The first Man of Steel teaser trailer is here. Of course, Henry Cavill's new take on the Superman character brings forth inevitable comparisons to the late, great Christopher Reeve. It was 25 years ago this week that Superman IV: The Quest for Peace hit theaters, and we're flashing back with vintage interviews with Reeve along with incredible on-set footage!
"I had not been particularly thrilled with the way Superman III worked out," said Reeve in discussing why he donned the red cape for a fourth time after swearing he was done with the role for good. "And then gradually I thought, 'Well, a lot of people really would like to see a Superman movie, and instead of complaining about it, maybe I should do something about it,' and the best thing to do about it would be to come up with a story outline for a Superman that I'd like to see and that I'd like to be a part of so I could get that enthusiasm back, get the motivation back."

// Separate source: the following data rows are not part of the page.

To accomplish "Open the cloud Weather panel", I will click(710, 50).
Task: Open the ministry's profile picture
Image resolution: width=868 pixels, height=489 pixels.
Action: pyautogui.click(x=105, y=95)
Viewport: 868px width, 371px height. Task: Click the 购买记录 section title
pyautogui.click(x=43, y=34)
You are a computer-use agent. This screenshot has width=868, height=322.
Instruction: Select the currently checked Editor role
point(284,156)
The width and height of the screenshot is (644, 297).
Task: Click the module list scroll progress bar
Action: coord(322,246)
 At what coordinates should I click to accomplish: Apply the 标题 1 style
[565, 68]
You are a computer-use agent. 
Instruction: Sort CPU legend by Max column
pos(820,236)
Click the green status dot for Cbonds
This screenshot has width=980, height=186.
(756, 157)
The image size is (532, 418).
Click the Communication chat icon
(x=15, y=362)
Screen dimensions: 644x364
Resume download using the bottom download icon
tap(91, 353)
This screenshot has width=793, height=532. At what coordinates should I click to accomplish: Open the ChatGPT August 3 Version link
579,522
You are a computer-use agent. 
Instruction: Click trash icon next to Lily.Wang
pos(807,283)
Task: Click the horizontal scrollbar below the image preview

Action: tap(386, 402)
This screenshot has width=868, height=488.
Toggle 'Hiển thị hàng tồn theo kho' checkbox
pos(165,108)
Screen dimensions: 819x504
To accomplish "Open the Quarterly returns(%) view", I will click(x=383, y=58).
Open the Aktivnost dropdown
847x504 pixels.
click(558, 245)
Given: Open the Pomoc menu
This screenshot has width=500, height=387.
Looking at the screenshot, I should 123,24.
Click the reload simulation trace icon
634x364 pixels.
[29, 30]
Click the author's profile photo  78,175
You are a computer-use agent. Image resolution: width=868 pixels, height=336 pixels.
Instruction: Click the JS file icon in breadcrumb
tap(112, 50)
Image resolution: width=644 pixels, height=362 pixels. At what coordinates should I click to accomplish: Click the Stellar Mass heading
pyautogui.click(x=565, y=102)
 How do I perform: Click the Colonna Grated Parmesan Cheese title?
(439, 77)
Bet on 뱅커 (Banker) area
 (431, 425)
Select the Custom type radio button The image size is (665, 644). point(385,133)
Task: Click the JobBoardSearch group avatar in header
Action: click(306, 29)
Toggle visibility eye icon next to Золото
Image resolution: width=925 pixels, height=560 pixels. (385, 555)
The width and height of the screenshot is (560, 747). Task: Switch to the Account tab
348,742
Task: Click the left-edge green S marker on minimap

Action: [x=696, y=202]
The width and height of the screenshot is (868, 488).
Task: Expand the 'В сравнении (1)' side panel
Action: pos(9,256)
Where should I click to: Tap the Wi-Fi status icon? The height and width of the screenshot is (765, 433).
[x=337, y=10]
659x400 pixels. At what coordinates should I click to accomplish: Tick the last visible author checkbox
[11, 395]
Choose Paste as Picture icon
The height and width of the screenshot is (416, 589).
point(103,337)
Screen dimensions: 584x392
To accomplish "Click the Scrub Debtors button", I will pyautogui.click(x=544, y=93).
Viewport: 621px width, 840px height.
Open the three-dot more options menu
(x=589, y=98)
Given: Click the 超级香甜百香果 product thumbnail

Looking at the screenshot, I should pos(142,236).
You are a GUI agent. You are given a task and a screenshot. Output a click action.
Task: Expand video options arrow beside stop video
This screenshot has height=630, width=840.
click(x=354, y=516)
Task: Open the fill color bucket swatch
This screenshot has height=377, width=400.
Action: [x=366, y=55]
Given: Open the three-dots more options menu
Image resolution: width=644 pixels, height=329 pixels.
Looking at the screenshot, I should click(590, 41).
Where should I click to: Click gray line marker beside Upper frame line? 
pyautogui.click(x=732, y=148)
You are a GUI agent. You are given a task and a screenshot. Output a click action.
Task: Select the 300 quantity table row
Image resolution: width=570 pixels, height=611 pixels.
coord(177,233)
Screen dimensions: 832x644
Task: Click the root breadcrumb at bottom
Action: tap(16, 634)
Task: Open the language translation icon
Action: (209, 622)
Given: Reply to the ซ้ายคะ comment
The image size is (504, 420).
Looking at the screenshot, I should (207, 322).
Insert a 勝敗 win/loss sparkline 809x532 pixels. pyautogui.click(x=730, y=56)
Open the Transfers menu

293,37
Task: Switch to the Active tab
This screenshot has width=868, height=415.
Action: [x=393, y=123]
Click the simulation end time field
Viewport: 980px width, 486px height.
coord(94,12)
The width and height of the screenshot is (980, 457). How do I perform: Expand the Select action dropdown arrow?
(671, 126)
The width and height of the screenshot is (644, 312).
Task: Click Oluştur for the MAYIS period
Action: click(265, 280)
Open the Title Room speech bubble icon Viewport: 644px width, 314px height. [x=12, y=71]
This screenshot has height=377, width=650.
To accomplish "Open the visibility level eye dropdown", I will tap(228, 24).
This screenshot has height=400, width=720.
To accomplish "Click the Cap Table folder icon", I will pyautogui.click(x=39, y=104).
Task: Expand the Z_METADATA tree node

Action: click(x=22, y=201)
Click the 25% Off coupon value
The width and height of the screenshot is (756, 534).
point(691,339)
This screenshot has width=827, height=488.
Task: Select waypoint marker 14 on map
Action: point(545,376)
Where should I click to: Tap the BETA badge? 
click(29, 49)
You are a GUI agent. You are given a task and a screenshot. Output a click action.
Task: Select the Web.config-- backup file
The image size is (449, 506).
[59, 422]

Plagued by budget cuts, an uneven tone and a questionable bad guy named Nuclear Man, Superman IV: The Quest for Peace was arguably the worst of the four Superman movies starring the square-jawed actor, who also shared story credit. Released in theaters July 24, 1987, the film finds Superman once again facing off against Lex Luthor (Gene Hackman) as the Son of Krypton works to rid the world's super powers of nuclear arms. But Luthor, along with his young nephew Lenny (played by a post-Pretty in Pink Jon Cryer), hatches a plot to destroy the Man of Steel using a strand of his own hair combined with the power of the sun to create a super villain.
Directed by Sidney J. Furie (The Entity, Iron Eagle), it's plainly evident in our ET set footage (in which Superman takes on Nuclear Man, played by Mark Pillow, in a battle on the moon's surface) that Reeve was in charge and had a singular vision about how the film should be shot. It's a bit surreal to see the heroic, late star not only in full Superman regalia, but calling the shots while wearing the character's signature blue tights.
The film represented an effort by Reeve to guide the series back on a more serious course after the critical misfire of Superman III, which featured comic relief by Richard Pryor. As for what Reeve thought about tampering with the spirit of Superman, he declared, "In terms of the basic heart of the character and the way he is, I don't think you should mess with him. I think that it's a proven success, and what we have to really do is just make him a hero to believe in rather than a hero to make fun of."
In the days leading up to the release of Superman IV: The Quest for Peace, Reeve said he had loads of fun making the movie and was very optimistic about his pet project, telling ET, "I think if we get it right, this'll be the best of the Superman movies, and that's not just a pep talk. I think it really will be."